At my day job, we have forms that people use to sign out certain items. Sometimes, someone will take the last copy and make a dozen photocopies of the copy instead of photocopying the original master document. If this happens several times, the quality of the document eventually gets worse. Especially if the document is black an white with any shading, words can become harder to read and small little blemishes in the copy can become exaggerated and more pronounced. It is still a copy of the original, but a little less so each time.
This is the concept that helped me understand Backrooms, the horror sensation that was spawned from a series of online viral videos involving a parallel dimension that people fall into that consist of seemingly endless empty and abandoned rooms that look just a little off.
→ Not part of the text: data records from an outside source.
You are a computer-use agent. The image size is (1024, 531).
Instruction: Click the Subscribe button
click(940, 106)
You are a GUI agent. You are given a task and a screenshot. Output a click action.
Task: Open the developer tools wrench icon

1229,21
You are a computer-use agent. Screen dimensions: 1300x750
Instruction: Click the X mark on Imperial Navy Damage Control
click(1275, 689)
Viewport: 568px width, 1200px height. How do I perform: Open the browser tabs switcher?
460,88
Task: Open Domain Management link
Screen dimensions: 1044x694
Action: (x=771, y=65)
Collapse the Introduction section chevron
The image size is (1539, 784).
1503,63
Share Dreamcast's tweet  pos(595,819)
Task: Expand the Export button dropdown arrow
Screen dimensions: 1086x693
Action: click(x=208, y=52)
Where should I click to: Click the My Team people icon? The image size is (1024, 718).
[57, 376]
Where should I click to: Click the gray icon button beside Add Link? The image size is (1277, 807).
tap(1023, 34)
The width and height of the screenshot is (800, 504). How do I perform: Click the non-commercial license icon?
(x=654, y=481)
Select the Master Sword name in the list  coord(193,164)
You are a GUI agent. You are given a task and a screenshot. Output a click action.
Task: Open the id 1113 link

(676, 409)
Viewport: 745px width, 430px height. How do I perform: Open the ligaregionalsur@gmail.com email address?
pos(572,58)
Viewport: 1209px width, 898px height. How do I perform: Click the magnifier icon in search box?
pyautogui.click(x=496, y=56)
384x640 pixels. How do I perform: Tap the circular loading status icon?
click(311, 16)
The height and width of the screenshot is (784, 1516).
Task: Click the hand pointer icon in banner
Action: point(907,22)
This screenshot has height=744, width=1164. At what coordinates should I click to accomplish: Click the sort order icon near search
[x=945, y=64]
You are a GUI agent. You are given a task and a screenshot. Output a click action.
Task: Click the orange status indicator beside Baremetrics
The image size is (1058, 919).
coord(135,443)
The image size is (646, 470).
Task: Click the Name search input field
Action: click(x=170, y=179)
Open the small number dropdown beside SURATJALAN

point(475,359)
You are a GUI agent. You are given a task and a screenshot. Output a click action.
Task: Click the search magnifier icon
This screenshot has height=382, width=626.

Set in 1990, down on his luck furniture store owner Clark (Chiwetel Ejiofor), stumbles into the backrooms in the basement of his store after noticing issues with power surges and flickering lights. He begins exploring the area, journey further and further into the mystery of it all, mapping it out. Unfulfilled in life as a failed architect, and having separated from his wife, he has been seeing a therapist, Mary (Renate Reinsve), who also feels stuck in life and is reflecting on her past. What is found in the backrooms is more than just empty rooms.
I’ve had limited exposure to the online videos, having only seen the original where a cameraman on a low budget movie falls into them and is stalked by what looks like a creature that is a cross between a coatrack and wire hangers. The basis for the horror here is based on liminal space, something that was a big part of Exit 8 earlier this year, a film about a time loop inside a subway corridor. Abandoned spaces or in-between spaces are supposed to create a level of eeriness as we observe these areas in ways they were not intended. A non-horror example of this might be the brief respite at the abandoned elementary school in Children of Men, an empty playground intended for kids in a world where babies are no longer being born.
The surrealness and eeriness of the backrooms is that of a maze of abandoned hotel conference rooms, hallways, and office space areas. Everything looks beige and yellow and bathed in the sickly dull lighting of fluorescent office bulbs to also give it a slightly unnatural look.
A short prologue is an effective introduction to the concept of the Backrooms, which is something like a cross between the Upside Down in Stranger Things on Netflix and “The Tethered” in Jordan Peele’s Us. While trying to make contact with the rest of his team and get extracted, a researcher is chased by an unseen figure.
While there are a few jump scares, this opener is what the film does best, creating anxiety in the viewer by having the protagonists of the story being pursued by something off camera. What I find most effective for found footage or POV scenes in movies is the forced limited viewpoint. If something is pursuing the person (and the audience by proxy), but we cannot see what is coming unless the camera turns, that ratchets up the anxiety of being caught from behind.
Ejiofor and Reinsve are two outstanding actors, and both portray characters here who are dealing with trauma in their lives, past or present. How both of them approach their trauma informs how they perceive and respond to the Backrooms. For one, they represent hope and comfort, while for the other, they represent fear and distorted reality. However, the ending hints that they both might see promise in there somewhere.
2026 has had a tremendously strong slate of horror movies. Surprisingly, the majority of films I have managed to see in the theaters has been predominantly horror (and that doesn’t even include Melania). Backrooms makes a strong case for being the best of the bunch. The box office for the last 20 years or so has been dominated by superhero movies with comics as the primary source material, given the success of Backrooms, the primary source of adaptations might start to become online content instead. Backrooms easily sets up for being a horror franchise.